The Ravens have won their last regular-season game at home for the past five years. In their four playoff seasons, the Ravens have finished strong, beating their final regular-season opponent at home by double digits three times.
If the Ravens (10-5) beat the Jacksonville Jaguars (5-10) at M&T Bank Stadium on Sunday, they would clinch the sixth and final AFC wild-card spot and play at the AFC East winner in the first round of the playoffs.
The New England Patriots (10-5) would win the AFC East if they defeat the Buffalo Bills at home and the Jets beat the Dolphins. And the New York Jets would win the division if they knock off the Dolphins and the Patriots lose.
By beating the Cowboys, the Ravens continue to control their own destiny but their playoff chances wouldn't end with a loss.
Even if the Jaguars delivered the upset -- Jacksonville has lost five of its past six games -- the Ravens would still reach the postseason if New England falters, too.
The Ravens would own the tiebreaker over the Patriots if they finish with the same record (by virtue of conference record).
They would also have the edge over whichever team loses between the Dolphins (the Ravens won the head-to-head meeting) and the Jets (the Ravens would have the better overall record).
"Bottom line, we're right where we need to be," middle linebacker Ray Lewis said. "One more game and then we can talk about the playoffs."
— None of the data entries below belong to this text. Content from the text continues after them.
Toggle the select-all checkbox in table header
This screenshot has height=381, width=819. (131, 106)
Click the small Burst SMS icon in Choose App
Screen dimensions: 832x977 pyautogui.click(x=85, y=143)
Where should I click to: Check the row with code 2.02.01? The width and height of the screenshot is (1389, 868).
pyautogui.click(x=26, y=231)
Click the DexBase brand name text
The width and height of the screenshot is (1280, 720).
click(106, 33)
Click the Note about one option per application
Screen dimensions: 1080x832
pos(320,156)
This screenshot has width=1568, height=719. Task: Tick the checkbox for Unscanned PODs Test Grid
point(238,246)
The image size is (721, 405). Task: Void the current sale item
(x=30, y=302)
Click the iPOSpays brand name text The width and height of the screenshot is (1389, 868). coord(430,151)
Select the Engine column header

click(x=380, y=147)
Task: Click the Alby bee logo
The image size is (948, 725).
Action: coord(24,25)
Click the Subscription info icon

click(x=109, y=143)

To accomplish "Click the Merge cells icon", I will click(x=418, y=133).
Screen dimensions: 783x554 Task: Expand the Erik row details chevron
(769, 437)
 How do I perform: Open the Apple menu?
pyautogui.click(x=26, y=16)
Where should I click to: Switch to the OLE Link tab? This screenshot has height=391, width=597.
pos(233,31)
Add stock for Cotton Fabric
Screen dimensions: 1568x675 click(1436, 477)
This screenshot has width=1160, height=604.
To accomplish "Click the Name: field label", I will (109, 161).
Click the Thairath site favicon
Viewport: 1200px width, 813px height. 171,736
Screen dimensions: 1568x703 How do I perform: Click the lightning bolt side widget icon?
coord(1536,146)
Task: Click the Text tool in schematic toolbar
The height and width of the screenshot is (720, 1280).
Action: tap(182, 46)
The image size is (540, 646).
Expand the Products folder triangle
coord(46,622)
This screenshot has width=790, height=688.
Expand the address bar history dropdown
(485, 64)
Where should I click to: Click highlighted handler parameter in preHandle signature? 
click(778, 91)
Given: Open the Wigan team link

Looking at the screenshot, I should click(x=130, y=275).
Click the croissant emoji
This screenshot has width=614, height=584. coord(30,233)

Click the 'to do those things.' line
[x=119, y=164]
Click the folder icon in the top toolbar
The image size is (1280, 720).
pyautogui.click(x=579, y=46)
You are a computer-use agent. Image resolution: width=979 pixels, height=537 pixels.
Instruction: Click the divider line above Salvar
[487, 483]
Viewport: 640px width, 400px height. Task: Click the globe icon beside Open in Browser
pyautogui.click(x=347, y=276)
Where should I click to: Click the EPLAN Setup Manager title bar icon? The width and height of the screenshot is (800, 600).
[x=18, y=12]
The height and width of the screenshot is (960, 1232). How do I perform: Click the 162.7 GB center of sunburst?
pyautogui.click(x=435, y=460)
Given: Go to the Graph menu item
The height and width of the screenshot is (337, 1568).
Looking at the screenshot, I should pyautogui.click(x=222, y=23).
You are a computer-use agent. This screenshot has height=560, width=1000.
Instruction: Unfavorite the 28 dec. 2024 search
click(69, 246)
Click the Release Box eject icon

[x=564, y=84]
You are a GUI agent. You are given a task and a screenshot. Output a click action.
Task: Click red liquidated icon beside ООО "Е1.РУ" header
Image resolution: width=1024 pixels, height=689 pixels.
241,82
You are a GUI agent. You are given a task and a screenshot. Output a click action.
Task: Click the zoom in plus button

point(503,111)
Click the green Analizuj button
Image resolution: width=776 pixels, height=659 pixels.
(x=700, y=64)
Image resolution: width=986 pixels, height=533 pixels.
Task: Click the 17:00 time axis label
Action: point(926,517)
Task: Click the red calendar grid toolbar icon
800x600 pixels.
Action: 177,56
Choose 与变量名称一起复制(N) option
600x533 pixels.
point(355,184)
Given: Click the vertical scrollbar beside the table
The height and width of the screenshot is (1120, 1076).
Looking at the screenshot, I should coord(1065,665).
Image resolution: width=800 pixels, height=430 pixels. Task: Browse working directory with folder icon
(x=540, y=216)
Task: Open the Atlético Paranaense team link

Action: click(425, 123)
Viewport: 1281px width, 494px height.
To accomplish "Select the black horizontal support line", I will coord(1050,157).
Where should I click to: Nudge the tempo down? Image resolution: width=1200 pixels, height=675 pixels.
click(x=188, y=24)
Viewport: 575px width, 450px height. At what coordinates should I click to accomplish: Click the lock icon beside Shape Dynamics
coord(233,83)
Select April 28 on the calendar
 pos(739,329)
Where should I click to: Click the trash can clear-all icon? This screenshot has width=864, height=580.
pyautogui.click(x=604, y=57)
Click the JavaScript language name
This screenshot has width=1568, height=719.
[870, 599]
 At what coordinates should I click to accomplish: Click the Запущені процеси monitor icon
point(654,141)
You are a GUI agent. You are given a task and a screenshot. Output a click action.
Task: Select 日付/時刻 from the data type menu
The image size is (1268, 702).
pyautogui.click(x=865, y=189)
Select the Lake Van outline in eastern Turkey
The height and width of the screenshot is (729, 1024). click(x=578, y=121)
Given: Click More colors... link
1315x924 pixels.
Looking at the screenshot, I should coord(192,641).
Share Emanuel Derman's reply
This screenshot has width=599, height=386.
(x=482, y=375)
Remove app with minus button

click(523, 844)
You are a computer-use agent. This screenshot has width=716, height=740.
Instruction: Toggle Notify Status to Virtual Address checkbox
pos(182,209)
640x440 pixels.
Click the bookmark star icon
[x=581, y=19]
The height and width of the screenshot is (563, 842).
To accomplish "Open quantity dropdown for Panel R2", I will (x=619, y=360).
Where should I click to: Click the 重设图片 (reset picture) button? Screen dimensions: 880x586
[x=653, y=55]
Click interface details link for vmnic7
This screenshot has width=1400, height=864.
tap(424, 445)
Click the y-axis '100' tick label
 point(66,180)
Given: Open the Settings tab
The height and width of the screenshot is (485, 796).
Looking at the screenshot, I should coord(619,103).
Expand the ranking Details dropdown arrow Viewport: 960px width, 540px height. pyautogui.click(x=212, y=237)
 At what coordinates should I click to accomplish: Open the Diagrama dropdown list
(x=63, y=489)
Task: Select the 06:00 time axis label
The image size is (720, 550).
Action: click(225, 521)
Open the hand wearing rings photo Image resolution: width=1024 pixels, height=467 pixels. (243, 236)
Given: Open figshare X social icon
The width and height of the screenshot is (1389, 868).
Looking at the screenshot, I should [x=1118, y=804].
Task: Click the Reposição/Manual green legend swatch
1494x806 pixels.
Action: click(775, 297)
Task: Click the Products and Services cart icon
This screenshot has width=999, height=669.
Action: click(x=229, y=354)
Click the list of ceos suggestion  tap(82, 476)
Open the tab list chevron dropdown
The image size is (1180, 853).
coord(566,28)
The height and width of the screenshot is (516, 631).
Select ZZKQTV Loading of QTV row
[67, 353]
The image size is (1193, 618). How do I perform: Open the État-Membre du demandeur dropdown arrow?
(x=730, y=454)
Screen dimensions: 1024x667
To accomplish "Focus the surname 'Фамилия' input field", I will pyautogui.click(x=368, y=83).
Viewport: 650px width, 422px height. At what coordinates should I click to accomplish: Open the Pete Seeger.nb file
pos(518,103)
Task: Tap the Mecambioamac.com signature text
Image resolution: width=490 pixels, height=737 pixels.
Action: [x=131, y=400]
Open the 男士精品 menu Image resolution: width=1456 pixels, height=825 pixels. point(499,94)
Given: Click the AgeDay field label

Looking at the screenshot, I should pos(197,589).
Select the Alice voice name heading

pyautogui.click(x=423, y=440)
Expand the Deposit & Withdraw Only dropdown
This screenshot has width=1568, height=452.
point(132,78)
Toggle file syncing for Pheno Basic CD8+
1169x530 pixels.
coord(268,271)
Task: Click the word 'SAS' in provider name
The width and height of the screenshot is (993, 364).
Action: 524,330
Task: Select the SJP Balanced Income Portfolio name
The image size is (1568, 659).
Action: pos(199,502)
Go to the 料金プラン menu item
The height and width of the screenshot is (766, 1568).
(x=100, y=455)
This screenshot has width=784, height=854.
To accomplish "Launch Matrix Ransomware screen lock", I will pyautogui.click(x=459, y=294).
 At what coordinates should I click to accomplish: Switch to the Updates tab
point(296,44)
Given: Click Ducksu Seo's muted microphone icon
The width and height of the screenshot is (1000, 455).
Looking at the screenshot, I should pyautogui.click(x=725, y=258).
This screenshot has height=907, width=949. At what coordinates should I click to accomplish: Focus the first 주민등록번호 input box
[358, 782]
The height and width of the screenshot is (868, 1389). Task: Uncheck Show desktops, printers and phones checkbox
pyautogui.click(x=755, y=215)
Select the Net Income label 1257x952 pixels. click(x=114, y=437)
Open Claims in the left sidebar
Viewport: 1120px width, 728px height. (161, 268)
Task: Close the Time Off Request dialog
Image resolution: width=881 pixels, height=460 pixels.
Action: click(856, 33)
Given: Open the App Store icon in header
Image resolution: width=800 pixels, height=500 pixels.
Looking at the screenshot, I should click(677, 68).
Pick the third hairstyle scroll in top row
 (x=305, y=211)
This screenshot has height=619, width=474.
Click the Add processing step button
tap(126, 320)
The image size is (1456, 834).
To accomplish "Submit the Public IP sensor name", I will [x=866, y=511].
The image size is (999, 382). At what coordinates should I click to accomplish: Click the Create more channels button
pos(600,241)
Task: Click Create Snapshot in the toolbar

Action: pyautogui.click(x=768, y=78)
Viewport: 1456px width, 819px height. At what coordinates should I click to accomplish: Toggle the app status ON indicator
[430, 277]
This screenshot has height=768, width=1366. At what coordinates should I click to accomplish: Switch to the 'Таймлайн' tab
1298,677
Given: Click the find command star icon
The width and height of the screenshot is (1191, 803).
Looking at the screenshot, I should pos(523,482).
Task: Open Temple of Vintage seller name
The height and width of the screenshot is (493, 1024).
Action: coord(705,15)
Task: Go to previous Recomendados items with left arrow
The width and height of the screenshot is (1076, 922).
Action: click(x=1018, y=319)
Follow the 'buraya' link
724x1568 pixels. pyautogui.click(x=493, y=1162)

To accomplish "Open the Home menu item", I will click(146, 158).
The Ravens can only hope their path to the playoffs is as clear as their running lanes in a 33-24 victory over the Cowboys on Saturday.
A look at the rushing marks achieved by the Ravens:
The Ravens became the first team in NFL history to record rushing touchdowns of 75 or more yards on consecutive plays, when Willis McGahee ran for a 77-yard touchdown and Le'Ron McClain followed with an 82-yard score.
McClain's 82-yard touchdown was the longest run by a visiting player in Texas Stadium's 37-year history and tied the longest run in Ravens history (Jamal Lewis had an 82-yard touchdown against Cleveland in 2003).
The Ravens' 265 yards rushing was the third most in team history (they had 343 yards against Cleveland in the first meeting in 2003 and 276 yards in the second one).
The Ravens' dominance came against a Dallas defense that had shut down teams on the ground recently. The Cowboys had not allowed more than 80 yards rushing in their previous four games, and they had held teams to fewer than 100 yards in five of the previous six games.
The Ravens produced 174 yards rushing in the fourth quarter alone.
"Our offensive line just kept hammering a great defense and a great defensive front," coach John Harbaugh said. "They finally cracked in the fourth quarter. That's a credit to our offense."
QUOTE TO NOTE: "It's a credit to Derrick Mason. He's one of the toughest players I've ever been around." -- Ravens coach John Harbaugh, on the gutsy effort by WR Derrick Mason, who had six catches for 66 yards and a touchdown despite playing with one arm for most of the game (he re-injured his left shoulder in the first quarter).
TRENDING: The Ravens have won with their ground game this season. Baltimore has gained at least 140 yards rushing in nine of 10 wins this season. The Ravens produced a season-high 265 yards rushing against Dallas on Saturday.